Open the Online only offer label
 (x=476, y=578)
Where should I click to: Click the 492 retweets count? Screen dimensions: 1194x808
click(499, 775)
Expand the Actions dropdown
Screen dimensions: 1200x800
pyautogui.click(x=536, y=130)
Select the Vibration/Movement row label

———

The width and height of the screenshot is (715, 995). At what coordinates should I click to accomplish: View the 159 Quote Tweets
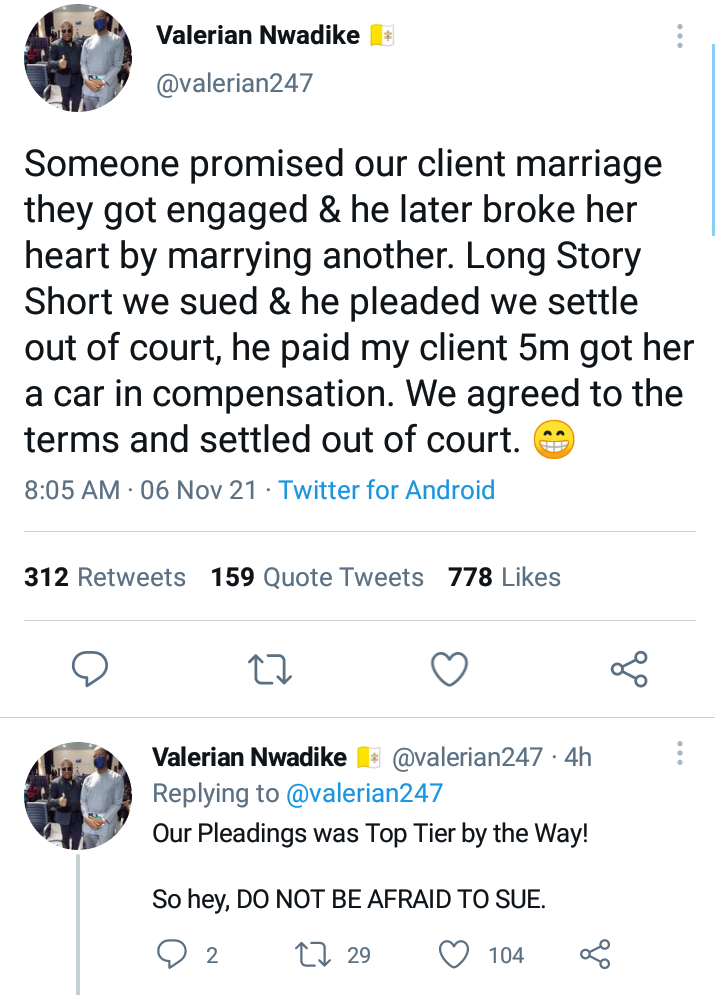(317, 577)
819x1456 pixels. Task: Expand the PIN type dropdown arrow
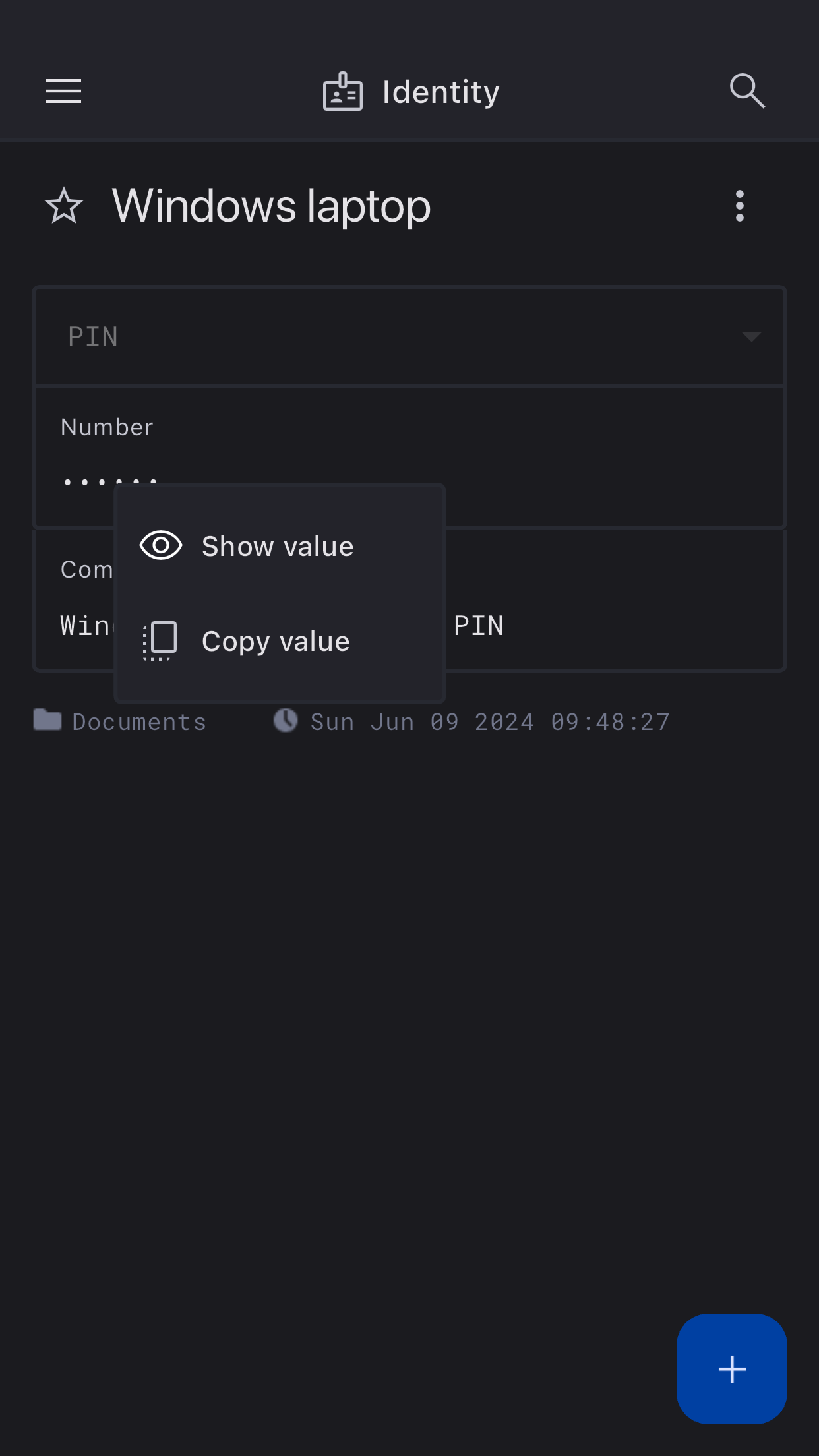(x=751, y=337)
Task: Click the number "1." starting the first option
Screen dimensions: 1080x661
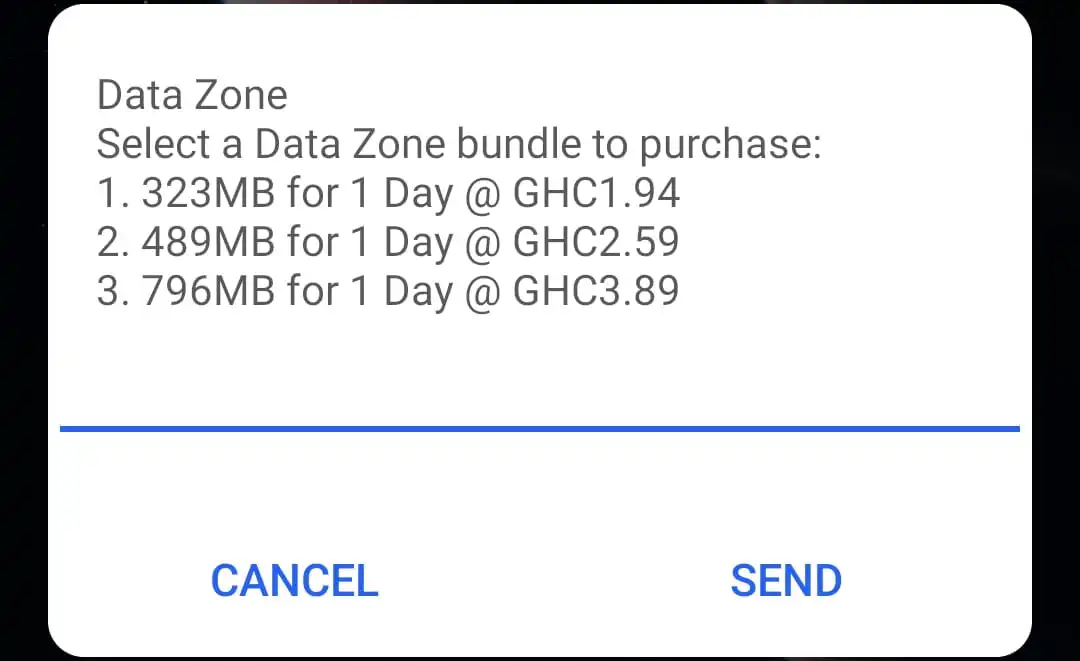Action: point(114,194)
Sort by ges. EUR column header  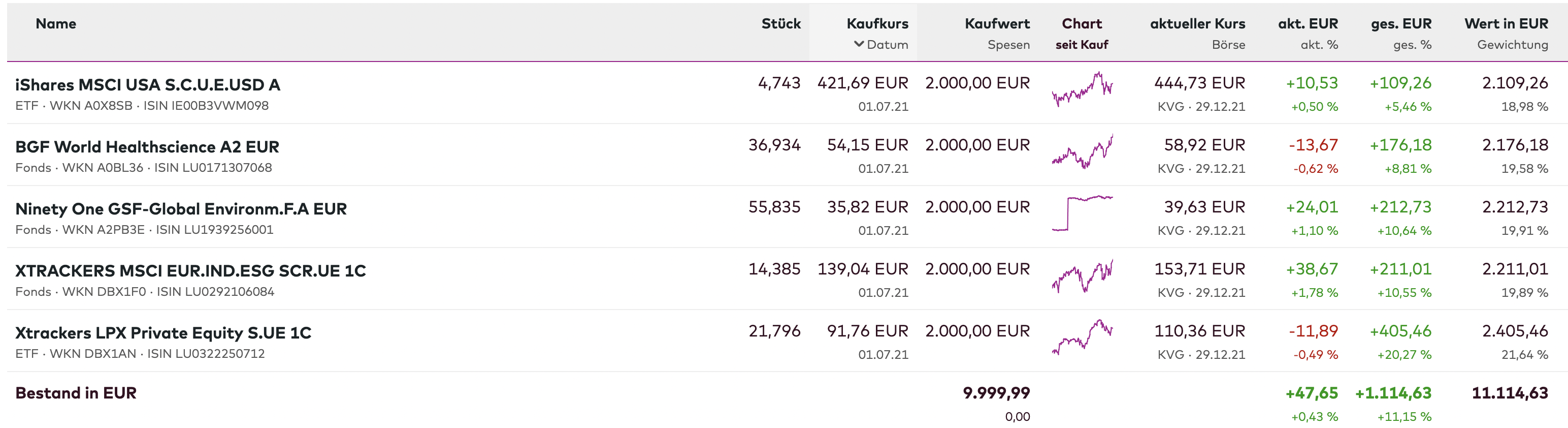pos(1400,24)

———

> Assigned task: Among the lines above, find the one with "Open the Online only offer label" and the one with "Select the Vibration/Movement row label". Quote both and everything between them, exactly.

> Response area:
Open the Online only offer label
 (x=476, y=578)
Where should I click to: Click the 492 retweets count? Screen dimensions: 1194x808
click(499, 775)
Expand the Actions dropdown
Screen dimensions: 1200x800
pyautogui.click(x=536, y=130)
Select the Vibration/Movement row label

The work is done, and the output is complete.